With the movie finally out on Hulu, critics have shared their thoughts on the latest installment in the Hellraiser franchise, and it’s now the best-reviewed installment in the series since the first one, sitting at a 68 percent approval rating on Rotten Tomatoes. Check out what some critics are saying below:
Alexander Harrison, Screen Rant:
“David Bruckner’s new Hellraiser brings the structure that was missing by supplying both a Final Destination-esque narrative engine and actual, comprehensible rules governing its supernatural creatures, creating a sturdier story that’s easier to enjoy. On its journey to the horror-mainstream, however, it also sands down some of those sharp edges that made the original so compelling.”
Chris Evangelista, SlashFilm:
“Pinhead and the new cenobites here are effectively scary and strange — but good look trying to see them for most of the film. They all have slick new designs, but the film is so murky and dark that you might need to boost your TV brightness. Barker’s original film trafficked in darkness, too. But we could still see what the frig was happening on the screen. The real issue with Bruckner’s “Hellraiser,” however, is that it often feels kind of generic. I don’t even love Barker’s original film all that much, but it felt different. Barker was never the best filmmaker, but he knew how to create an otherworldly atmosphere that stuck in your brain.”
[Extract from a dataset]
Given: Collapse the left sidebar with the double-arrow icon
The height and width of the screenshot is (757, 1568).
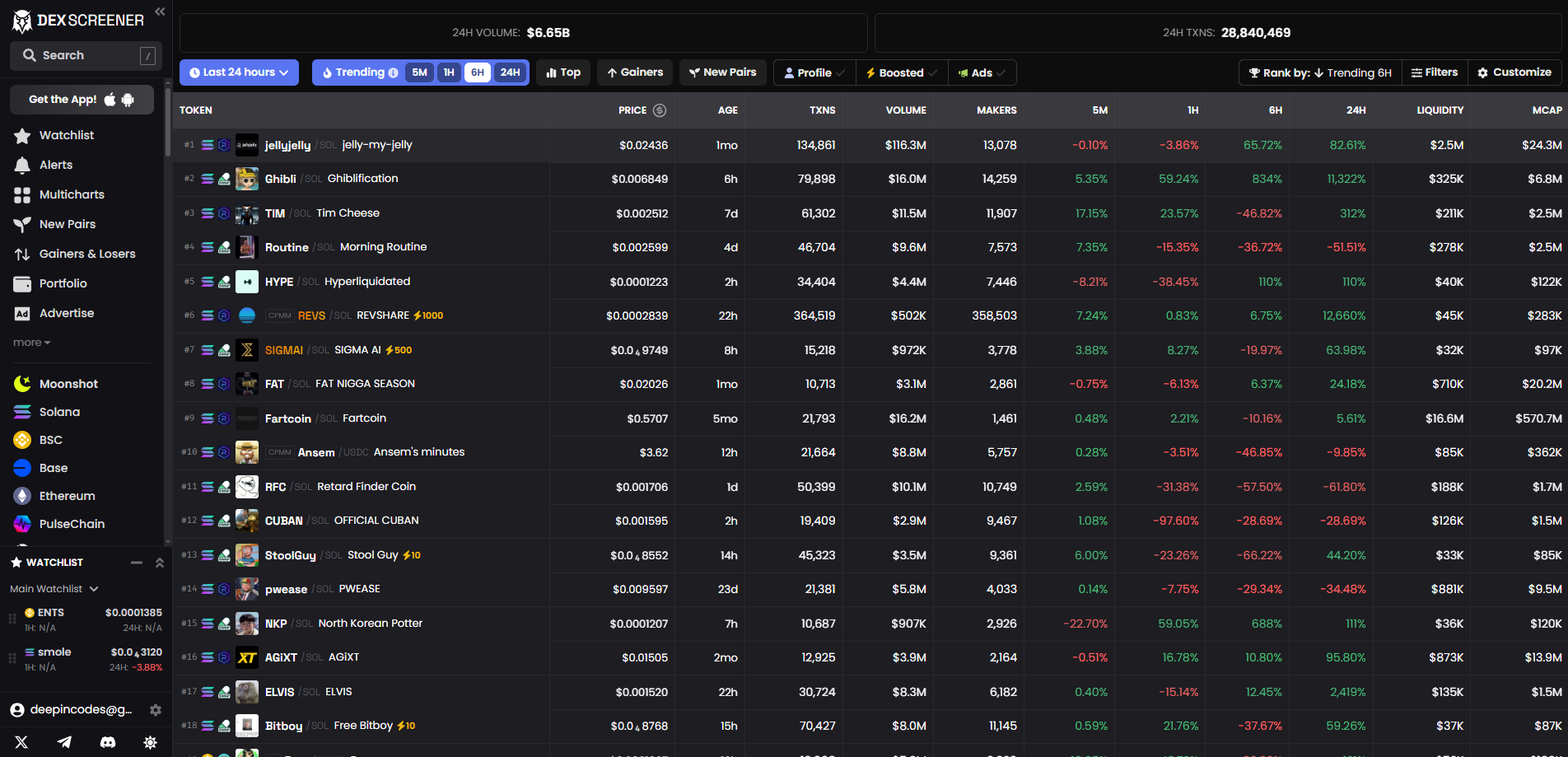Looking at the screenshot, I should tap(160, 12).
Jeremiah Monaghan, DiscussingFilm:
“Most people will probably be going into Hellraiser (2022) expecting another lackluster addition in this vein, especially with it being touted as a reboot and released directly to streaming on Hulu. However, in a shocking turn of events, this year’s Hellraiser is a much-welcomed return to glory, reinventing the series while honoring the decades of history that came before.”
Owen Gleiberman, Variety:
“Flesh gets torn and flayed, flesh gets peeled and sliced, flesh gets split wide open with mystical mechanical devices of invasive terror. The film’s brutal final act may remind you of such queasy landmarks of cinematic mutilation as “Audition,” “The Cell,” the “Saw” series, the 2018 remake of “Suspiria,” and David Cronenberg’s recent return to body horror “Crimes of the Future.””
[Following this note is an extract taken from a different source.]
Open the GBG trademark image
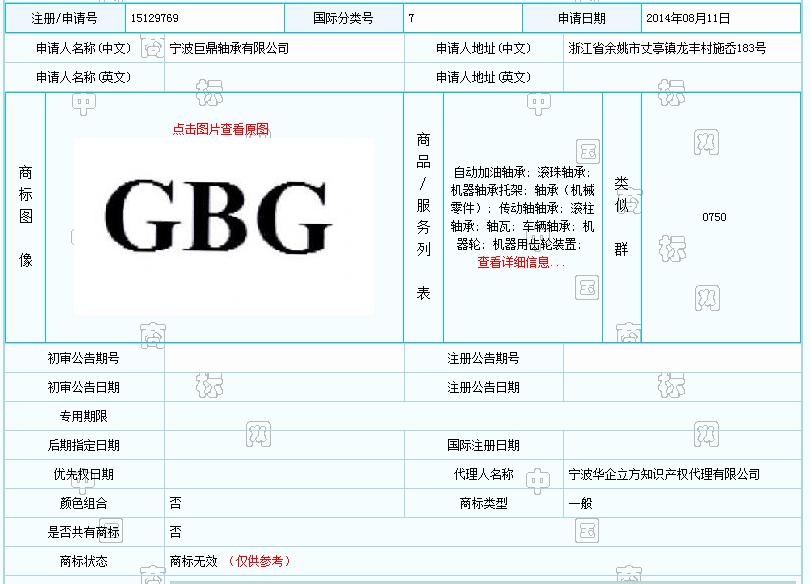The height and width of the screenshot is (584, 811). click(224, 221)
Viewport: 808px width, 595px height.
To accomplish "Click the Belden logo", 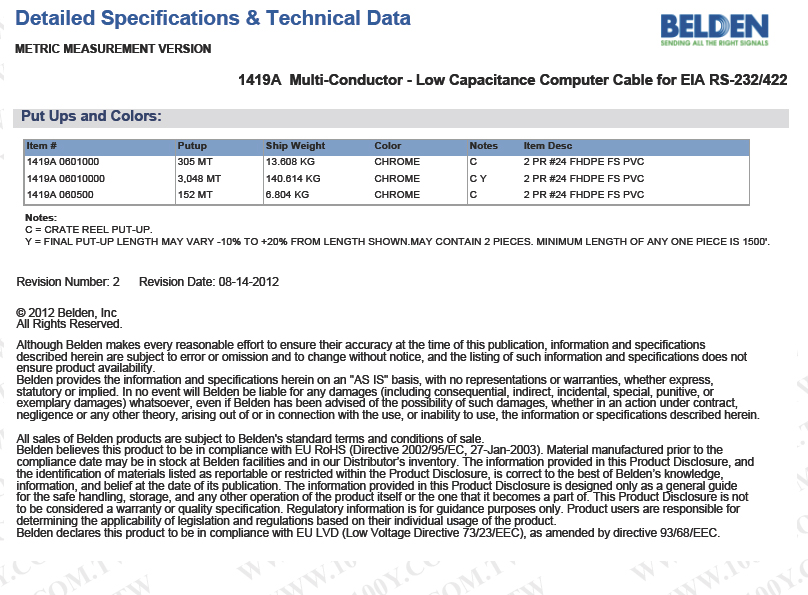I will click(x=714, y=30).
“It accomplishes everything you want in a Hellraiser movie: Sensation, Gore, Puzzle Solving, Cenobites, and Camp. It’s a timely story about how far we will go to get what we want and whether will we really pay that price, however costly it may be. The score is delectable, sticking with you long after the credits roll. The special effects and the practicality are impressive and uniquely excellent; I love the designs of each Cenobite in their own, disgusting, way. While there are some pacing issues, particularly in the first act, the editing and the cinematography lean more toward being smooth, intense and vividly awesome.”
While many reviewers agree that it’s a step above the lackluster sequels of the franchise, some critics aren’t entirely convinced that this Hellraiser reboot is as memorable as the original. However, much like Dan Trachtenberg’s Prey, the latest installment in the franchise has renewed interest for horror fans to seek out the original film and watch the franchise to compare it with the 2022 reboot. However, Prey was generally better received than Hellraiser, with most critics agreeing that the leaner plot and action setpieces made it a unique entry in the Predator franchise, especially coming off the heels of Shane Black’s disastrous The Predator.
Still, the reboot’s generally positive reception may jumpstart a new franchise involving Pinhead and the Cenobites. Time will tell if audiences will want more Hellraiser. And just like Prey‘s social media reactions made fans want to see the movie in a theater, one would hope that Pinhead eventually returns to the big screen, where he belongs.